Call that a fix? The SNB has a general capacity to stay hawkish for longer too because the vast majority of Swiss mortgages aren’t just fixed, they’re fixed about 10-15 years. 

Domestic vs external inflation: As to why the Swiss wouldn’t prefer to keep unwinding their massive balance sheet instead of raising rates? Honegger-Romahn said the mechanism was better reserved for combating external inflation pressures. “Interest rate hikes are generally more effective when it comes to taming domestic inflationary pressures – which are currently the SNB’s prime concern,” she said. 

“But we are where we are now, we got a lot of hiking already done. It’s not the case that we need to kind of provide a lot of forward guidance  … At this point we’re, we’re much more purely, truly data driven,” said ECB chief economist Philip Lane, when asked at a conference in Madrid about the likelihood of further hikes beyond July.

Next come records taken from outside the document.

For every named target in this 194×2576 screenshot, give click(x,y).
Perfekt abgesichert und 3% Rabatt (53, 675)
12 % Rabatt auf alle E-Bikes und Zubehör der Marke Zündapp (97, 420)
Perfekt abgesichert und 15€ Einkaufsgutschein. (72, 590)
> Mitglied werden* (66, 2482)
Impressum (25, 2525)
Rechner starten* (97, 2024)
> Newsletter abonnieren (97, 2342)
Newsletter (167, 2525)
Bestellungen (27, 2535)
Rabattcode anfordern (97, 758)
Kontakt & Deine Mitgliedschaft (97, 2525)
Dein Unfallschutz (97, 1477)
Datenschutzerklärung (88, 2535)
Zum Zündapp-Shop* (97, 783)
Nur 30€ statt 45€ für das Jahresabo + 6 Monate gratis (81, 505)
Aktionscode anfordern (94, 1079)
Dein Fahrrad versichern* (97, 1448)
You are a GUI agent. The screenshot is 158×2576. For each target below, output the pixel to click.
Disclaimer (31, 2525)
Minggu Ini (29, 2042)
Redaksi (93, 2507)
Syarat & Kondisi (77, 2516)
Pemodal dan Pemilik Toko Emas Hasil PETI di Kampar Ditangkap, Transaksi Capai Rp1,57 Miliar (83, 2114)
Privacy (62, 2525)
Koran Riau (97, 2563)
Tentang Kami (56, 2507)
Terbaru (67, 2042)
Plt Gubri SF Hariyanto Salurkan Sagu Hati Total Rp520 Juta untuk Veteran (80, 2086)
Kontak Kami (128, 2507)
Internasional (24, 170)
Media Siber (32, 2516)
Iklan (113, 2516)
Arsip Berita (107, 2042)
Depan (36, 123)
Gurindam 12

“Fiscal policy is expected to tighten over the projection horizon. However, only about half of the discretionary stimulus provided in response to the pandemic and the energy shock is expected to be reversed by 2025,” said ECB board member Isabel Schnabel, in a speech in Luxembourg on Monday.

“There is no doubt inflation will ease … Underlying prices, however, could face more limitations in that slowdown,” said ECB VP Luis de Guindos at a prize giving ceremony in Madrid on Monday.

— The legacy of Arthur Burns and its implications for macro policy today (Mercatus)

— Tech-Stock boom pits AI against the Fed (WSJ)

— Sweden’s Property crunch worsens as another firm cut to junk (Bloomberg)

(Editor’s note: this is intended as a selective list, giving precedence to European events) 

People’s Bank of China, loan prime rate decision, 3:15 a.m.

Japan April industrial production, capacity utilization, 6:30 a.m.

Germany May PPI, 8 a.m.

ECB Supervisory Board head Andrea Enria speaks at Frankfurt conference, 10 a.m.

Bank of Finland Governor Rehn presents on economic outlook, 10 a.m.

Eurozone May balance of payments 10 a.m.

Eurozone May investment fund statistics, 10 a.m.

Eurozone April construction output 11 a.m.

Central Bank of Hungary policy decisions, 2 p.m.

St. Louis Fed President James Bullard speaks, 12:30 p.m.

U.S. May housing starts, building permits, 2:30 p.m.

ECB weekly financial statements and APP/PEPP updates, 3 p.m.

ECB Supervisory Board member Elizabeth McCaul gives keynote speech on “The future of globalization: politics, business, lifestyle, brands” at U.S.-Italian event, n.a.

NY Fed President John Williams speaks, 5:45 p.m.

Bank of Spain Governor de Cos, ECB VP de Guindos participate at the German Bernacer prize  ceremony in Madrid, 7:10 p.m.

All times CET unless otherwise stated.